Wenn OKR nicht die gewünschten Ergebnisse bringt: Vier typische Gründe.

  1. Fehlender Bezug zur Strategie: OKR wird oft als Ersatz für eine fehlende Strategie genutzt. OKR wird losgelöst vom strategischen Rahmen betrachtet.
    Richtig stattdessen: OKR wird als Teil eines integrierten Strategieprozess betrachtet. OKR setzt die Durchführung der strategischen Analysen und die Festlegung des strategischen Rahmens voraus. Nur in diesem Rahmen kann OKR als Framework für eine agile Strategieumsetzung funktionieren (s. Abb. 3).
  2. Fehlende Outcome-Orientierung: Im Fokus der Definition von Objectives und Key Results steht der Output oder die Aktivität.
    Richtig stattdessen: Klarheit über den Outcome wichtig, weil die Leistung des Unternehmens nicht einfach über den Output gemessen werden kann. Bei der Definition von Objectives und Key Results werden Ziele auf Ebene des Outcome definiert. Sie stellen die Wirkung in den Vordergrund, die das Unternehmen tatsächlich erreichen will.

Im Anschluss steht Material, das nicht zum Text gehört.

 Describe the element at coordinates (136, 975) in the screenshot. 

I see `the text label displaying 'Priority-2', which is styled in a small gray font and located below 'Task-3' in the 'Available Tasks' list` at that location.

  3. Klassische Prozessteuerung gegen einen Plan: OKR wird bei der Zieldefinition genutzt, um einen langfristigen Plan umzusetzen. Der Fokus liegt auf den Erfüllungsgrad bei der Umsetzung eines Plans. Dies kann bei der Lösung von komplizierten Problemstellungen gut funktionieren.
    Richtig stattdessen: Für komplexe Problemstellungen braucht es darüber hinaus eine kritische Auseinandersetzung in kürzeren Intervallen auch über die Wirksamkeit der Strategie und der OKR selbst. Dies zeigt sich insbesondere an der Durchführung von Reviews und Retrospektiven.
  4. Fehlender „Kümmerer“: Die Einführung von OKR wird, überspitzt dargestellt, über das Ausrollen einer Excel Vorlage durchgeführt. Die Teams müssen OKR nur in die Vorlage eintragen und zu gewissen Terminen Rechenschaft ablegen.
    Richtig stattdessen: Es braucht in der Organisation die Rolle des OKR „Kümmerers“. Oft wird dieser auch bezeichnet als „OKR Champion“, „OKR Master“ oder „OKR Professional“. Nur über eine solche Rolle können Teams sich in der Anwendung von OKR weiterentwickeln.